Provided passage >>
☆ ☆ ☆ ☆ ☆ ☆ ☆

# Sticky  How To Setup Your DirecTV HD IRD With Your Display



## mechman

DirecTV has several different HD boxes. All of them contain the same menu system unless you have the newer DirecTivo (THR22). Unfortunately, I am unfamiliar with the Tivo interface. So we'll just cover the DirecTV IRDs (Integrated Receiver/Decoder).

In the menu system of your DirecTV IRD you'll want to navigate to the Settings sub menu. On the left side you want to scroll down to HDTV. Three new selections will appear. They are Video, TV Ratio and TV Resolutions. 

[PIE]All of the following screen grabs display DirecTV's new HD GUI (Graphical User Interface). If you do not have it yet, you should be getting it soon.[/PIE]










*Video*

*Video* - you'll have three new selections - Native, Screen Format, and Bar Color. Native is the resolution and you want this selection to be 'On'. Meaning that your DirecTV IRD is outputting the video at it's native resolution - there is no conversion of the video.










*Screen Format* - your options are Original Format, Pillar Box, Stretch, or Crop. This is for how SD material will be displayed on your set.

☆ ☆ ☆ ☆ ☆ ☆ ☆

[Collection entries]
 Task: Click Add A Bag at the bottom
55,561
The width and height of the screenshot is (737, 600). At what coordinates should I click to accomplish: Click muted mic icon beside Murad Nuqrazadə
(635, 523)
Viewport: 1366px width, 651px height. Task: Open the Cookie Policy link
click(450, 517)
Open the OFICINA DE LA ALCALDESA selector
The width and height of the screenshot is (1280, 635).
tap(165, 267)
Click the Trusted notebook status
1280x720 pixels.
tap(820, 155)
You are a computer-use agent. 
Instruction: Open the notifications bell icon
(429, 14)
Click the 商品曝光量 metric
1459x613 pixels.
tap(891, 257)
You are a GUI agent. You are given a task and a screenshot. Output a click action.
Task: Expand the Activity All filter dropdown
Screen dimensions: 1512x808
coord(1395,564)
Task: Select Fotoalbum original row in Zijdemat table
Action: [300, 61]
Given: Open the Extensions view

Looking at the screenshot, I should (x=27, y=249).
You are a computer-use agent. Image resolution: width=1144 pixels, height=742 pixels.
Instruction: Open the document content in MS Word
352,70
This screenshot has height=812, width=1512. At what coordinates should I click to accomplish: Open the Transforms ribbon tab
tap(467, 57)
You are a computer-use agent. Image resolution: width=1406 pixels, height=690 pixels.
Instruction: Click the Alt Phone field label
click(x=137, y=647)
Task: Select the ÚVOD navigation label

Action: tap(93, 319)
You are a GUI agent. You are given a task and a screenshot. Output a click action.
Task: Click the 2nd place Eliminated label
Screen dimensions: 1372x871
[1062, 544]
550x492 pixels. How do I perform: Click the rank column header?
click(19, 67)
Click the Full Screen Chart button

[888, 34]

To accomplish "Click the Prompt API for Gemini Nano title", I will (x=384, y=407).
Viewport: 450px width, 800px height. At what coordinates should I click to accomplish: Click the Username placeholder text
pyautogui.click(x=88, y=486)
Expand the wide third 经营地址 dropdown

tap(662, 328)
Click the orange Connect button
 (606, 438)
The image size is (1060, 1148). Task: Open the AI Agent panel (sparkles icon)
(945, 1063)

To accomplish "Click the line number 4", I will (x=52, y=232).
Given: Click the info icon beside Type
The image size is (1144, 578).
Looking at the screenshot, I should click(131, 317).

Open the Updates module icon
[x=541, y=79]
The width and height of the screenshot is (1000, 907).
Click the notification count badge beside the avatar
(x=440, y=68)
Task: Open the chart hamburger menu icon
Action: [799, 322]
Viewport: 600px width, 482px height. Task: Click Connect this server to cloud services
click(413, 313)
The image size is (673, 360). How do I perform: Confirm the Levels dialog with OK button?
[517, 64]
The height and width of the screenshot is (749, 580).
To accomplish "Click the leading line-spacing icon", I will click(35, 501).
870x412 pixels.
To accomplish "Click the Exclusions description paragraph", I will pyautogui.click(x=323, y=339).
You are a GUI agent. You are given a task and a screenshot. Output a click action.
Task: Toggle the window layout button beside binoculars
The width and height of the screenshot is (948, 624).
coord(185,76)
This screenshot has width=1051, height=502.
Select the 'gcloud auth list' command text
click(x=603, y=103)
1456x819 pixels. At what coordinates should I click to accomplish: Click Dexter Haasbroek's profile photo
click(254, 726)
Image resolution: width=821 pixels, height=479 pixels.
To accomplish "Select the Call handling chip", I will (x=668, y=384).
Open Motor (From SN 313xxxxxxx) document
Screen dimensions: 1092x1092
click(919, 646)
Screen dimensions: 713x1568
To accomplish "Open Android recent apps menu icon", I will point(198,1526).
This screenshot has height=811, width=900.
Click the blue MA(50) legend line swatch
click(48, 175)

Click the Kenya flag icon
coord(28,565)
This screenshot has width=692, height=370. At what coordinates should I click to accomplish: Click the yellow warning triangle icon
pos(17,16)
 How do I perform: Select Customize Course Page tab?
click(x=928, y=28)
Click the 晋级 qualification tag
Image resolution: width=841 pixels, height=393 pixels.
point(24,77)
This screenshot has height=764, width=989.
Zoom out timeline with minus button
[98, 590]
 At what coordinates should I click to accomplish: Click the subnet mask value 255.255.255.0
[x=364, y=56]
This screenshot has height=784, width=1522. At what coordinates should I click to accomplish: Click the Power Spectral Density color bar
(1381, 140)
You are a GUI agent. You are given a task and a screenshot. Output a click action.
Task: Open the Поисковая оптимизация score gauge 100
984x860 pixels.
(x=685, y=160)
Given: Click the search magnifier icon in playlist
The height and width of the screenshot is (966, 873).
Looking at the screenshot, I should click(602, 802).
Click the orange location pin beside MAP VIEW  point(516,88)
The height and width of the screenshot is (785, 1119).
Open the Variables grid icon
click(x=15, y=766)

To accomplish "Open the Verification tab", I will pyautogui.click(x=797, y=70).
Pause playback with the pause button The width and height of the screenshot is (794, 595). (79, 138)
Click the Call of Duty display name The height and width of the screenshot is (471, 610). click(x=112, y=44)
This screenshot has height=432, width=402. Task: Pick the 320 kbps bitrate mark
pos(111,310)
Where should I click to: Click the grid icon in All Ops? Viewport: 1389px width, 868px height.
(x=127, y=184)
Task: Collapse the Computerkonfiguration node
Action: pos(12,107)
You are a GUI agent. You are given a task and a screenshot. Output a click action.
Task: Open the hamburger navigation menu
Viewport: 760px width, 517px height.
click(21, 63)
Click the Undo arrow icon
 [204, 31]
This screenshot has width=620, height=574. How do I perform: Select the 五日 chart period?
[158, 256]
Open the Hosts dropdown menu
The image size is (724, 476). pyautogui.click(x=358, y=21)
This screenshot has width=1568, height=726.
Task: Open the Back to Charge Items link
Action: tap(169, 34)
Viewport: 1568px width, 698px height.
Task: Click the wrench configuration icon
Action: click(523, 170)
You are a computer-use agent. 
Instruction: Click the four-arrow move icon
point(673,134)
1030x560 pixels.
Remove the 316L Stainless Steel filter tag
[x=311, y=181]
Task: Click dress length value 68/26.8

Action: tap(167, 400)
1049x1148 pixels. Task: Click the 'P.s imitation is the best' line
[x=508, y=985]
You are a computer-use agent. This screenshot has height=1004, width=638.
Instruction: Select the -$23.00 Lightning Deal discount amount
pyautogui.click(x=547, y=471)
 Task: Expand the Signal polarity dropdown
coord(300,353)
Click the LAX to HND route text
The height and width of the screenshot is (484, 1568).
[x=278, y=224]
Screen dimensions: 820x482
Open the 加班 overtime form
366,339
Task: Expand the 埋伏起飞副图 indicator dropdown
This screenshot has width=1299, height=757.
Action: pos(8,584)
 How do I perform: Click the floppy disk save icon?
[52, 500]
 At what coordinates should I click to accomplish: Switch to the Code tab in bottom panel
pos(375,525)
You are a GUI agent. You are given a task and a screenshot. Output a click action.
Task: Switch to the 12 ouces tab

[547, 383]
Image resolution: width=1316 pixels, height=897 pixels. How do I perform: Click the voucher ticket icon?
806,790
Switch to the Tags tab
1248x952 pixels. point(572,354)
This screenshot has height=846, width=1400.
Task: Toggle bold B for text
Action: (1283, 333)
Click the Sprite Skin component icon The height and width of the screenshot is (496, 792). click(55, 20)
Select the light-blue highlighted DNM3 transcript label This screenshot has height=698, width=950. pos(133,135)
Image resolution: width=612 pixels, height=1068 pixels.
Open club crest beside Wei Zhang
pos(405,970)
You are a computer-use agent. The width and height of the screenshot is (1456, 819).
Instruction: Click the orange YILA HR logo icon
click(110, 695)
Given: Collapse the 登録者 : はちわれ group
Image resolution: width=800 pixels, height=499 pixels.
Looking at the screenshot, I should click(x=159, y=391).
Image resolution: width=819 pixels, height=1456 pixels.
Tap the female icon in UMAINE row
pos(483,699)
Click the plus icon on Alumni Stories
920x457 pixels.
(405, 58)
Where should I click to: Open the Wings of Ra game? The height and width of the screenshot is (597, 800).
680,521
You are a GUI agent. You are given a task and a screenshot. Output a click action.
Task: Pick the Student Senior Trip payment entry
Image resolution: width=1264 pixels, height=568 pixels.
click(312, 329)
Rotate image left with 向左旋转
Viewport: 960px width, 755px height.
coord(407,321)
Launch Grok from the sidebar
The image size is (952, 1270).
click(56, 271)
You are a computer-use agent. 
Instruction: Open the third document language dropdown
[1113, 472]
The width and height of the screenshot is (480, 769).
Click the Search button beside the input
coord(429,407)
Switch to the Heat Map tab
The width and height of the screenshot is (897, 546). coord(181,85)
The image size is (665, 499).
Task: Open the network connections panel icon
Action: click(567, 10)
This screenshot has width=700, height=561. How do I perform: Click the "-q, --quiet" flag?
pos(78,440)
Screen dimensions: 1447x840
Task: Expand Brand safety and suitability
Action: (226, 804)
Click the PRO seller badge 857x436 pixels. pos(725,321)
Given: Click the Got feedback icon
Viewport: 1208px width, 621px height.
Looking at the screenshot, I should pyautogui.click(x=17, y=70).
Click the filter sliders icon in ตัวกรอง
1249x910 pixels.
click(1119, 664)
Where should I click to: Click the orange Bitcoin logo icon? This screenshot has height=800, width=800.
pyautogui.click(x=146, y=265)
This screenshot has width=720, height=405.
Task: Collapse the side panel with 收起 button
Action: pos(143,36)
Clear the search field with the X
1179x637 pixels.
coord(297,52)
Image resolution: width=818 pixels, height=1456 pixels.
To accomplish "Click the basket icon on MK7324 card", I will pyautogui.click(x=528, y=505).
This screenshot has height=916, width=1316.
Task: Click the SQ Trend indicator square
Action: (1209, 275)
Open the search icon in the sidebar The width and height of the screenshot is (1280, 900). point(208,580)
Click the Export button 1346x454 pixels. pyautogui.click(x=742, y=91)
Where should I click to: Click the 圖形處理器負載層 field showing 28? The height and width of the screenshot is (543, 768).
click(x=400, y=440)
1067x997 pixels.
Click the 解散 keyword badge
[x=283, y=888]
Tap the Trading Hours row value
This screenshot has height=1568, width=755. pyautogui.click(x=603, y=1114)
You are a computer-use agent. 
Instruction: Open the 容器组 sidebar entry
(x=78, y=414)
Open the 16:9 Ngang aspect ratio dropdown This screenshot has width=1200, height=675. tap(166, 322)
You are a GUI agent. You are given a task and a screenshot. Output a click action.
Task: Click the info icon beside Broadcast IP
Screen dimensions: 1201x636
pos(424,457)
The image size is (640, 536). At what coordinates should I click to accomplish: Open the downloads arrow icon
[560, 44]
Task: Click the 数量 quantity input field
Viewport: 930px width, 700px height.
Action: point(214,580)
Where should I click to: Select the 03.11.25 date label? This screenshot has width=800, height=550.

☆ ☆ ☆ ☆ ☆ ☆ ☆

Required work >>
Carry on the guide to setting up a DirecTV HD receiver with a display, starting right after its last sentence.

Result for this exercise >>
Pillar Box will display the bars on the left and right side of the screen. 










Stretch will stretch the image so that it fits the screen width. 










Crop will cut off the top and bottom of the image in order for it to fit the full width of the display. 










Original format will display the material in it's original format.










*Bar Color* - this allows you to change the pillar bars' color.

*TV Ratio*

This allows you to change your aspect ratio for your display. This should be set to Widescreen 16:9.

*TV Resolutions*

This is where you would select the resolutions your display supports. Select all resolutions that your display supports.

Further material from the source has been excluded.